New York, August 26, 2013— Columbia Law School Professor C. Scott Hemphill was teaching a classic antitrust case to a room full of upper-year students when he hit upon what would become the inspiration for new academic research: efforts by a group of early 20th century New York fashion designers to protect their work, which was not covered by U.S. copyright law.
In 1941, the U.S. Supreme Court rejected those efforts as violations of antitrust law. But one self-preservation strategy first employed by the designers in 1933 stuck: seasonal shows of their original work—the predecessor to modern-day New York Fashion Week.
As the Spring 2014 collections in the Mercedes-Benz Fashion Week demonstrate, style has come a long way since 1933. But—at least as it relates to fashion—copyright law hasn’t.
Some prominent designers have secured limited protection through trademark—think Gucci’s interlocking G’s and Burberry’s iconic-checkered pattern. But the designs showcased by models and sought after by fashionistas still aren’t protected. Hemphill and a co-author, Harvard Law School Professor Jeannie Suk, have detailed the history of fashion designers’ struggle in a chapter in a forthcoming book on intellectual property.
The case that first piqued Hemphill’s interest in the topic can be traced back to 1932 when Maurice Rentner, one of the first U.S. garment industry executives to develop in-house designers, created the Fashion Originators’ Guild of America. As part of their membership, designers agreed to avoid doing business with retailers who sold unauthorized copies of their work. They were incredibly successful, reducing piracy of “high end” dresses in the $16.75 range by 75 percent. A frustrated Filene’s department store sued the Guild in 1936.
The 1941 U.S. Supreme Court decision in the case, Fashion Originators’ Guild of America v. FTC, signaled the death knell for the boycott, as the justices unanimously rejected the Guild’s efforts at policing their own industry.
Because Congress had not deemed their work fit for protection, the Guild’s boycott “trenches upon the power of the national legislature,” Justice Hugo Black wrote.
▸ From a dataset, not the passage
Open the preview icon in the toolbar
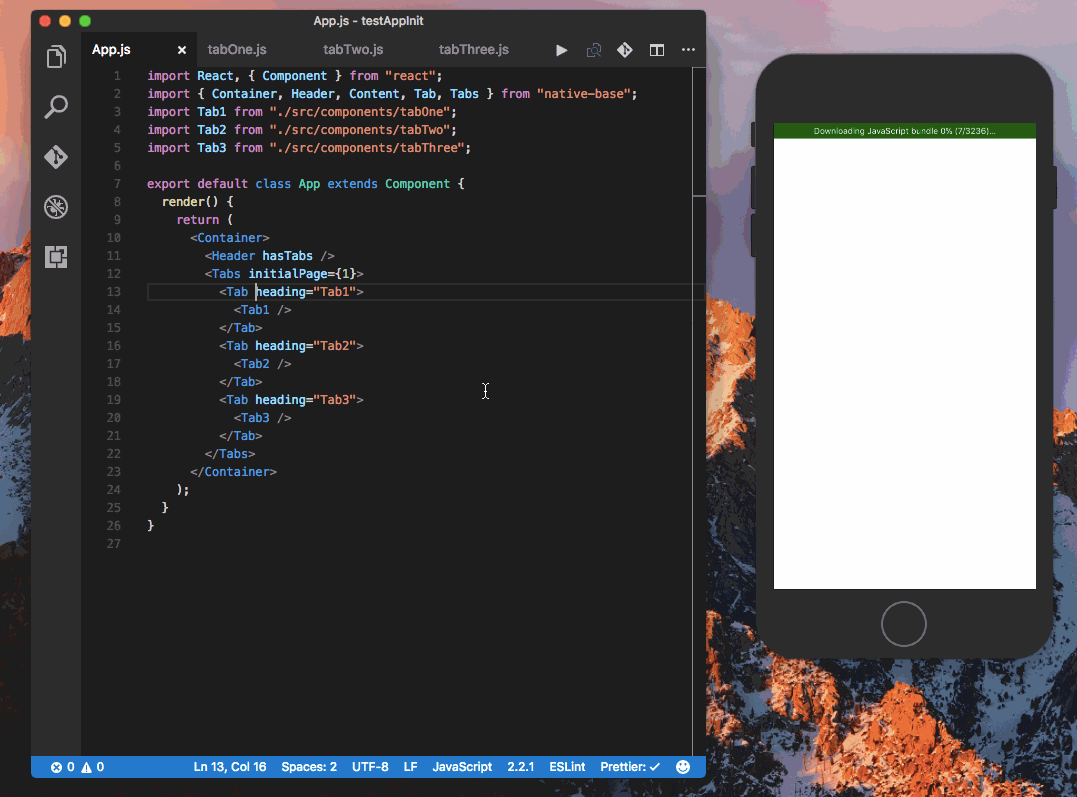The width and height of the screenshot is (1077, 797). (593, 49)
As Hemphill taught the decision to his students, he found himself thinking, “The designers were getting a bad deal,” he recalled. “A lot of them were basically eking out an existence, and without protection against copyists, they had to shut down.”
For the chapter, Hemphill researched the Guild extensively, interviewing relatives of members and combing through the records of the Fashion Institute of Technology, the papers of Justice Black, and the National Archives.
One of the arguments used by supporters of the status quo, Hemphill explained, is that designers didn’t really want copyright protection: If they did really want it, they would have it.
“The Guild illustrates that designers are not ambivalent,” Hemphill said. “They were desperate. They were willing to put together the largest private IP system in the world.”
Legislative efforts to win copyright protection have fallen short over the years. U.S. Senator Charles E. Schumer (D-NY) introduced the Innovative Design Protection Act in 2012. The bill was passed out of the Senate Judiciary Committee but never enacted and has yet to be introduced in the 113th Congress.
In the meantime, the Fashion Originators’ Guild case is still good law, and Hemphill continues to teach it to his students—sometimes while wearing a Burberry tie as an educational prop.